Arbeitsauftrag 1 - Erklären Sie anhand des Textes über Demenzpflege, wodurch die Abwehrkräfte des Körpers bei pflegenden Angehörigen geschwächt werden.
Arbeitsauftrag 2 - Tauschen Sie im Text über Demenzpflege „Schlafstörungen“ gegen „Konzentrationsstörungen“ aus und geben Sie den Abschnitt zwischen „Erst seit kurzer“ und „unsichtbaren Patienten geprägt.“ einschließlich wieder.

Extrahierter Text -
Demenz: Zuhause pflegen und gesund bleiben

Pflegende Angehörige stoßen oft an die Grenzen der körperlichen und psychischen Belastbarkeit. Viele finden kaum mehr Zeit, um sich auch um ihre eigene Gesundheit zu kümmern. Vor allem die Pflege von Menschen mit Demenz bringt oft eine emotionale Belastung mit sich, die auf Dauer krank machen kann. Betroffene sollten sich daher nicht scheuen, auch die eigenen Beschwerden anzusprechen, betont der Neurologe Dr. med. Carsten Schumann.

Interview: Karin Banduhn

Pflegende Angehörige – zu 90 Prozent Frauen – sind häufiger krank als der Durchschnitt der Bundesbürger und benötigen mehr ärztliche Behandlung und Medikamente. Das ist das alarmierende Ergebnis der Umfrage einer Betriebskrankenkasse. Das neue Gesetz zur Pflege-Neuausrichtung soll zwar die finanzielle Entlastung pflegender Angehöriger stärken; für ihre persönliche Gesundheit kann die Politik allerdings nicht sorgen. So kommt den Ärzten für die Unterstützung Pflegender eine entscheidende Rolle zu. Dr. med. Carsten Schumann, Neurologe am Neuro Centrum Odenwald, behandelt demenzkranke Patienten und berät Angehörige im Umgang mit der häuslichen Pflegesituation.

Herr Dr. Schumann, was deutet darauf hin, dass die Gesundheit eines Angehörigen gefährdet ist?

Erst seit kurzer Zeit gibt es vermehrt wissenschaftliche Arbeiten, die sich mit der gesundheitlichen Belastung der pflegenden Angehörigen beschäftigen. Demnach kommt es bei vielen zu einer anhaltenden Stresssituation, der Spiegel von Stresshormonen wie dem Kortison steigt an. Hierdurch werden die Abwehrkräfte des Körpers geschwächt. Mögliche Folgen: vermehrte Anfälligkeit für Infekte, Zunahme von Schmerzen, beispielsweise des Bewegungsapparates und der Wirbelsäule, Schlafstörungen. Ins Gewicht fallen auch affektive Erkrankungen wie eine Depression. Die Anfälligkeit für Erkrankungen, die häufig nicht ausreichend erkannt und therapiert werden, hat den Begriff des unsichtbaren Patienten geprägt.

Datenauszüge -
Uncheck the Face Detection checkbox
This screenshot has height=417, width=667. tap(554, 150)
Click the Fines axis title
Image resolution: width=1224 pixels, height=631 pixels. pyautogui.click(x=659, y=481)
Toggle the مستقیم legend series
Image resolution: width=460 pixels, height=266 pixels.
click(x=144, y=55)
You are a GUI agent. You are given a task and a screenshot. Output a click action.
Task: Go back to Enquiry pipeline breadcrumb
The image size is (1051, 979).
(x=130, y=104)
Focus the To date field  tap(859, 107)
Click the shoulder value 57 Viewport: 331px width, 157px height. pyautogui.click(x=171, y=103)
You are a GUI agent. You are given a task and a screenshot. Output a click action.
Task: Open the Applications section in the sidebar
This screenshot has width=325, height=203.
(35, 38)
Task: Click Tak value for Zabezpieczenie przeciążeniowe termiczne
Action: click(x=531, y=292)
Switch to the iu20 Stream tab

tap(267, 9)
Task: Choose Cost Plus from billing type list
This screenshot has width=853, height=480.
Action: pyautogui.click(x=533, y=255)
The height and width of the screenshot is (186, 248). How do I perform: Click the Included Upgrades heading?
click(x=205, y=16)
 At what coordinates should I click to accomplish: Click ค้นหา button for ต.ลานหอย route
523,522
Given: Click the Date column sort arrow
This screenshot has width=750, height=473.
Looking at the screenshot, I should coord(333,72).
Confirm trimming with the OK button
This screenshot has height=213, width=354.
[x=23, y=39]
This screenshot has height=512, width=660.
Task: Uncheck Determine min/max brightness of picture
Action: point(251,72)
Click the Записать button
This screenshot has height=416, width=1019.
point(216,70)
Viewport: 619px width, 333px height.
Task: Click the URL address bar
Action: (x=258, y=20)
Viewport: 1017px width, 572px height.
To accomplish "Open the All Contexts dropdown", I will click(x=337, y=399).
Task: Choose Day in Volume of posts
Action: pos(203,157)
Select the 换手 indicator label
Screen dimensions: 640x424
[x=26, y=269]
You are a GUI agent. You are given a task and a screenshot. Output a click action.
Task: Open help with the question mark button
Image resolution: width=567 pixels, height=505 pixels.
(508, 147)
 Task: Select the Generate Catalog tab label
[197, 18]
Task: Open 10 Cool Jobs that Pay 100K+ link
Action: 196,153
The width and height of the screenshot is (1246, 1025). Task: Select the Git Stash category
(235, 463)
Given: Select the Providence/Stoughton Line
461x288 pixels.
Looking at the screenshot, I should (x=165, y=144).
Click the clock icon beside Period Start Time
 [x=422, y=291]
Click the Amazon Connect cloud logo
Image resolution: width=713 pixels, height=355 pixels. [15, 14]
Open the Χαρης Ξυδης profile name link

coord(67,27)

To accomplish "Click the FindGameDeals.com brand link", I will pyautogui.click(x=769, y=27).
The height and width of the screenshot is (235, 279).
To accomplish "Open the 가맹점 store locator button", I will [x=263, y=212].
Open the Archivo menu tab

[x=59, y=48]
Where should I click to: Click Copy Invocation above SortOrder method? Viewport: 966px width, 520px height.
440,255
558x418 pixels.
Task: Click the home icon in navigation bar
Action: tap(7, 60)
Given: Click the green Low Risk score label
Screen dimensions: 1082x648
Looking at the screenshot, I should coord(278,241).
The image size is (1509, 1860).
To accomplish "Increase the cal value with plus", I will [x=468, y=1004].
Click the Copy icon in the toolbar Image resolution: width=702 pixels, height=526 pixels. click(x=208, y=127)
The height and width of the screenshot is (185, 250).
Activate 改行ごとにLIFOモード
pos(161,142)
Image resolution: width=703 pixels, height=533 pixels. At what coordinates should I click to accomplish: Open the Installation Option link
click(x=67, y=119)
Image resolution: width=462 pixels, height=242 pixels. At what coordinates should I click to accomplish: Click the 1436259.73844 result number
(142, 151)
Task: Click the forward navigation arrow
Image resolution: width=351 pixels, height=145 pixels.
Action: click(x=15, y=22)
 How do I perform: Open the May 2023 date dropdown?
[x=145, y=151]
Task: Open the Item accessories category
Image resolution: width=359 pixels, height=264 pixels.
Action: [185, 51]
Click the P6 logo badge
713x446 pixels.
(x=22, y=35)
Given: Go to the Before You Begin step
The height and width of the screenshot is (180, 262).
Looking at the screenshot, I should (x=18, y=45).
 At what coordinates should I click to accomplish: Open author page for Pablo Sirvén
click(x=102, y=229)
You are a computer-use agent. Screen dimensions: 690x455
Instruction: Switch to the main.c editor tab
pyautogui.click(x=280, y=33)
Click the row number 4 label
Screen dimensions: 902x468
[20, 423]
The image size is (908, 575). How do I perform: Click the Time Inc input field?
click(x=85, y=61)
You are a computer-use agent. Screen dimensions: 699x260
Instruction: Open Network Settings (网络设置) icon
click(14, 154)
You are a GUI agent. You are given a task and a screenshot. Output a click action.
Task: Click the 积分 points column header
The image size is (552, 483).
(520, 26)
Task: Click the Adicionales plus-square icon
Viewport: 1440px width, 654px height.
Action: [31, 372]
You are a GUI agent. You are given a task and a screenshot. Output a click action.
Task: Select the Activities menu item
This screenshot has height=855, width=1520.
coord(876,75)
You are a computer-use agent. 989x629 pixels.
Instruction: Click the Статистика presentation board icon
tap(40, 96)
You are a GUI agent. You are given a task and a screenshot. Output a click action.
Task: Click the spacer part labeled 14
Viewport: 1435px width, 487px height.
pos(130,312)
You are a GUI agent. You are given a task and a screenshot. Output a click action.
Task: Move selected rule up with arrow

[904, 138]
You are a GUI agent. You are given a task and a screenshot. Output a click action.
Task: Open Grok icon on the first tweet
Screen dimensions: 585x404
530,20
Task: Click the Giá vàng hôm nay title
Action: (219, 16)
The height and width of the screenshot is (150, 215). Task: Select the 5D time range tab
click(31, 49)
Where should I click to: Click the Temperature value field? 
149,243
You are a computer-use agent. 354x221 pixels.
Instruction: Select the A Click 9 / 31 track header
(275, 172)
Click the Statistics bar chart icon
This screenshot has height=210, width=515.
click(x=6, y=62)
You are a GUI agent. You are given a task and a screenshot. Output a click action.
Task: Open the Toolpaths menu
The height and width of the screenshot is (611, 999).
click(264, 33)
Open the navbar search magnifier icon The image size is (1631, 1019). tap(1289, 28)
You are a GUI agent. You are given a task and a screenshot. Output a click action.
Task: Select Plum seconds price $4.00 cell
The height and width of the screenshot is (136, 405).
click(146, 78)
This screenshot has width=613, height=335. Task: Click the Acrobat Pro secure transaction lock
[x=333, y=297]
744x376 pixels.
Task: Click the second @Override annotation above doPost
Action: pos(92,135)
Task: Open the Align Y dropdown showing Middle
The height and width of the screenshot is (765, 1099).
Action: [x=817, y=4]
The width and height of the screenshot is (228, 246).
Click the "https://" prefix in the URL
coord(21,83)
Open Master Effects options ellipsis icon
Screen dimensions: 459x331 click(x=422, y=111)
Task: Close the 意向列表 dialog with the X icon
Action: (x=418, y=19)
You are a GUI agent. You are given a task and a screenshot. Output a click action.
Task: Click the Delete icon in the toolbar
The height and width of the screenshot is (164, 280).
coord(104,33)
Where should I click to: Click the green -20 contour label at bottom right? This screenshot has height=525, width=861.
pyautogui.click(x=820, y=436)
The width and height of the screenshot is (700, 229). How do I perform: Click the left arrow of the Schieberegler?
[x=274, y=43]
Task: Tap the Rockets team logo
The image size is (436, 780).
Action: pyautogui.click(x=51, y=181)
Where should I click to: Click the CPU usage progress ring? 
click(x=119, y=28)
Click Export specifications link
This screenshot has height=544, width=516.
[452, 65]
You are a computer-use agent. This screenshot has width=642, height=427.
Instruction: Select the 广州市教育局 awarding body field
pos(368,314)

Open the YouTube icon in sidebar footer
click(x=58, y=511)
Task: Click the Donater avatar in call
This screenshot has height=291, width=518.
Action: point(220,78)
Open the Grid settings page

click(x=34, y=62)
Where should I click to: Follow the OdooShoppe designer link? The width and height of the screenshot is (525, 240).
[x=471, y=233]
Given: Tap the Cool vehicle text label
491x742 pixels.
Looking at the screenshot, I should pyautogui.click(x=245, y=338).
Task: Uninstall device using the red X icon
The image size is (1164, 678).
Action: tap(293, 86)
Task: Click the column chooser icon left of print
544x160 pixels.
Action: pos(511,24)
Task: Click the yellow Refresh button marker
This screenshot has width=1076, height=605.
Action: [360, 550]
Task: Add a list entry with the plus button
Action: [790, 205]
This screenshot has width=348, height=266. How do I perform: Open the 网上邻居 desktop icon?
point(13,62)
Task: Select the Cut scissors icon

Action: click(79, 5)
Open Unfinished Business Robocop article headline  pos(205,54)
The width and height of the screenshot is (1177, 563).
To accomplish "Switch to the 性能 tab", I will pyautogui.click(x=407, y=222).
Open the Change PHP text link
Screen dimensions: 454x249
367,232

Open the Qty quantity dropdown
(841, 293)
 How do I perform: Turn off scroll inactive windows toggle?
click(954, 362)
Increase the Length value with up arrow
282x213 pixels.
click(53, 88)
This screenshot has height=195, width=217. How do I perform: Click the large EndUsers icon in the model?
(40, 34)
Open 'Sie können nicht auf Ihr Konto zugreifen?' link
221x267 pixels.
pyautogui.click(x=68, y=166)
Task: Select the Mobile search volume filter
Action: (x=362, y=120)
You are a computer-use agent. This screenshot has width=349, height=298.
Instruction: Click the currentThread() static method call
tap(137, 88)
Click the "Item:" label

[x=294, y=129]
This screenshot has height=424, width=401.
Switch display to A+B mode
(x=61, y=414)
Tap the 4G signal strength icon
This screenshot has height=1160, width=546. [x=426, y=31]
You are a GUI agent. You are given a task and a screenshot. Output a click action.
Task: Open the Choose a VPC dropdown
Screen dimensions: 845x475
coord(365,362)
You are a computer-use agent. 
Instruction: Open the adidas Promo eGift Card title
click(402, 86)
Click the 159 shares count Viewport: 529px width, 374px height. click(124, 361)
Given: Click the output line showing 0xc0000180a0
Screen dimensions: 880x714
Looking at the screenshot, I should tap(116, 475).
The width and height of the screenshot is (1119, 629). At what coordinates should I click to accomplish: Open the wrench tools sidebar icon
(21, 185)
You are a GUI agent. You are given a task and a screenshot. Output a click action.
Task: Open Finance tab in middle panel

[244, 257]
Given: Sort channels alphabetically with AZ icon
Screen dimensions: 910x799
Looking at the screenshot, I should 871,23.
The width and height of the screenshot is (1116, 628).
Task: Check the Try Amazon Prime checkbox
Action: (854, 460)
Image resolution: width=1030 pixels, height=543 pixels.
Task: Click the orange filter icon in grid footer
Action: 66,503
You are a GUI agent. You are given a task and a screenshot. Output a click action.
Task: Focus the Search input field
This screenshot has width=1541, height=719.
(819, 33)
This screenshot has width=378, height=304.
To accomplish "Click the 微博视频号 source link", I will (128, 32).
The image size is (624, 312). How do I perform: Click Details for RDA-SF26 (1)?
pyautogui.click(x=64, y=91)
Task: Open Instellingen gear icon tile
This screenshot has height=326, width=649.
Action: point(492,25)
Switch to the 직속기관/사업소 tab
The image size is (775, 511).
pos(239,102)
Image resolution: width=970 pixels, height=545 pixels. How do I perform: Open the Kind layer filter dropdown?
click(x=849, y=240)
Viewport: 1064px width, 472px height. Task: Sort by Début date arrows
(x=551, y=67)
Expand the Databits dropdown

Lösung 1 - Bei vielen pflegenden Angehörigen kommt es zu einer anhaltenden Stresssituation, in der der Spiegel von Stresshormonen wie dem Kortison ansteigt. Hierdurch werden die Abwehrkräfte des Körpers geschwächt.

Lösung 2 -
Erst seit kurzer Zeit gibt es vermehrt wissenschaftliche Arbeiten, die sich mit der gesundheitlichen Belastung der pflegenden Angehörigen beschäftigen. Demnach kommt es bei vielen zu einer anhaltenden Stresssituation, der Spiegel von Stresshormonen wie dem Kortison steigt an. Hierdurch werden die Abwehrkräfte des Körpers geschwächt. Mögliche Folgen: vermehrte Anfälligkeit für Infekte, Zunahme von Schmerzen, beispielsweise des Bewegungsapparates und der Wirbelsäule, Konzentrationsstörungen. Ins Gewicht fallen auch affektive Erkrankungen wie eine Depression. Die Anfälligkeit für Erkrankungen, die häufig nicht ausreichend erkannt und therapiert werden, hat den Begriff des unsichtbaren Patienten geprägt.